2.1 包裹法Warpper
包裹法采用的是搜索特征子集的办法,基本思路是从初始特征集中不断地选择子集合,根据学习器的性能来对子集进行评价,直到选择出最佳的子集。在搜索过程中,我们会对每个子集做建模和训练,如图2.1所示。
基于此,包裹法很大程度上变成了一个搜索的算法问题:搜索一个合适的特征子集(subset search)。在特征极少的时候,我们可以使用穷举(Brute-Force Search),遍历所有可能的子集,找出能够使得泛化性能最佳的特征子集,但是特征一旦增多,就会遇到组合爆炸,在计算上并不可行(若有N个特征,则子集会有2N-1个)。
定理2.1(贪心算法Greedy Algorithm) 如果一个任务可以拆解成若干的子任务,贪心算法是指在每一步都采取最优的选择,在局部最优解可以决定全局最优的情形下,贪心算法是最有效的算法之一,如果局部最优无法代表全局最优,贪心算法在某些情况下也可以得到近似结果。
图2.1 搜索算法找出特征子集,将特征子集进行性能评估再反馈给搜索算法,直到触发中止条件(示意图来源https://jtapiafarias.wordpress.com/about/)
所以在实际应用中我们会使用贪心算法,每次都选择最优的特征子集,以确保得到一个尽可能好的结果。
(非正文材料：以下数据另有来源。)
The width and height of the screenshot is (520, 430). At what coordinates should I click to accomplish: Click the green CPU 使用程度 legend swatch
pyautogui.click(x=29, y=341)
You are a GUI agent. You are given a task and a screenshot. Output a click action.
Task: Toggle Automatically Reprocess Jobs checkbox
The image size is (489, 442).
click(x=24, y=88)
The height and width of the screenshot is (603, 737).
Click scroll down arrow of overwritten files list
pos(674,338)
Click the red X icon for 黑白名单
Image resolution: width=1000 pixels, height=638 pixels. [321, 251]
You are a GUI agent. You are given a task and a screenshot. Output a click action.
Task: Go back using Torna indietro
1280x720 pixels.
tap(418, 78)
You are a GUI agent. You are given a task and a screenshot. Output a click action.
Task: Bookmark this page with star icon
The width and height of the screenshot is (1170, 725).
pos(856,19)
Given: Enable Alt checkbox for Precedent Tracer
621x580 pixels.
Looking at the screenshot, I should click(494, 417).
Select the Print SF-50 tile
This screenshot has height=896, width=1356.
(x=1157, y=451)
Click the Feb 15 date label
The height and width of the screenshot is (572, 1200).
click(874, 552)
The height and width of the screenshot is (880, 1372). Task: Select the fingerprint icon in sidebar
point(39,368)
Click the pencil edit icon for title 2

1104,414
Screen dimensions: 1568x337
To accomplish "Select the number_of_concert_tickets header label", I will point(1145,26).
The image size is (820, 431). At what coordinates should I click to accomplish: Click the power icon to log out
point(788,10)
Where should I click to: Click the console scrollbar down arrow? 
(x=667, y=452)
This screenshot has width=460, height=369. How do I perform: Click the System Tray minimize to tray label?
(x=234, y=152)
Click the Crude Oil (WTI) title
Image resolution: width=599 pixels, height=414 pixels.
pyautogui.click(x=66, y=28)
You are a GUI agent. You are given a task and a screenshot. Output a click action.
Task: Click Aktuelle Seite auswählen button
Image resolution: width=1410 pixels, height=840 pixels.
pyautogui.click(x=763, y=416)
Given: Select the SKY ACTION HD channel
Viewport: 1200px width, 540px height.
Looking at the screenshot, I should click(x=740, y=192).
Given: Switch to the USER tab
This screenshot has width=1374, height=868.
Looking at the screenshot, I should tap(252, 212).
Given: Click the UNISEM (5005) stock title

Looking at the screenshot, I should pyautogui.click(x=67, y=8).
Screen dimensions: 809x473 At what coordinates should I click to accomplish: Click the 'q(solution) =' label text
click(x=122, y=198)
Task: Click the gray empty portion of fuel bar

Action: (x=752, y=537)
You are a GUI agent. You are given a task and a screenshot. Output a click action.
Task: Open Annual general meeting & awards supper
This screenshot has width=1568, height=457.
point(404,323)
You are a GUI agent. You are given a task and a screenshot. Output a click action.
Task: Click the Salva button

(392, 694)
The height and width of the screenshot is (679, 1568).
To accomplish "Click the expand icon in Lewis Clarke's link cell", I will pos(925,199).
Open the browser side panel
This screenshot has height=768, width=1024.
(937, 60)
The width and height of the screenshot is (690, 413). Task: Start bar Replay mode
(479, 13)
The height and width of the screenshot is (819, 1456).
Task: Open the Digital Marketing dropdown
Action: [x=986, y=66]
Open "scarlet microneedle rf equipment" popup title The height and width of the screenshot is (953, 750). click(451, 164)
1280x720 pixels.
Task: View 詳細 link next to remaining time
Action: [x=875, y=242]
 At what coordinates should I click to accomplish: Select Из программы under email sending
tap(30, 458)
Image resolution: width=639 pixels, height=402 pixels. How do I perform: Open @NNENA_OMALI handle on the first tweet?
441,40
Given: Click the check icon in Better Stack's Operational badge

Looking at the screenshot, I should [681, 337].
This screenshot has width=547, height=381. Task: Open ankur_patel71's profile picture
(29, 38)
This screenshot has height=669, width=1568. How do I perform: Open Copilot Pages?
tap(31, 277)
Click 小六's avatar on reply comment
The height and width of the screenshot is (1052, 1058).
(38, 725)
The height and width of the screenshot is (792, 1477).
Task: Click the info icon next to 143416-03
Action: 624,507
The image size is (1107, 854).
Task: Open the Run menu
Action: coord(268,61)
贪心框架下常见的策略有:
(1)前向搜索(Forward Search):在开始时,我们按照特征数来划分子集并进行评价,每个子集只有一个特征。然后在最优的子集上逐步增加特征,使模型性能提升最大,直到增加特征并不能使模型性能提升为止。
(2)后向搜索(Backward Search):在开始时,我们将特征集合分别减去一个特征作为子集,每个子集有N-1个特征,对每个子集进行评价。然后在最优的子集上逐步减少特征,使得模型性能提升最大,直到减少特征并不能使模型性能提升为止。
(3)双向搜索(Bidirectional Search):将前向搜索和后向搜索结合起来。
由于线性模型有着较好的可解释性,我们可以简单地通过每个特征的权重系数来判断特征的重要程度,然后减去若干低权重的特征,继续进行训练,直到达到我们想要的特征数。这种方法叫作特征递归消除(recursive feature elimination),我们将在代码示例中使用它。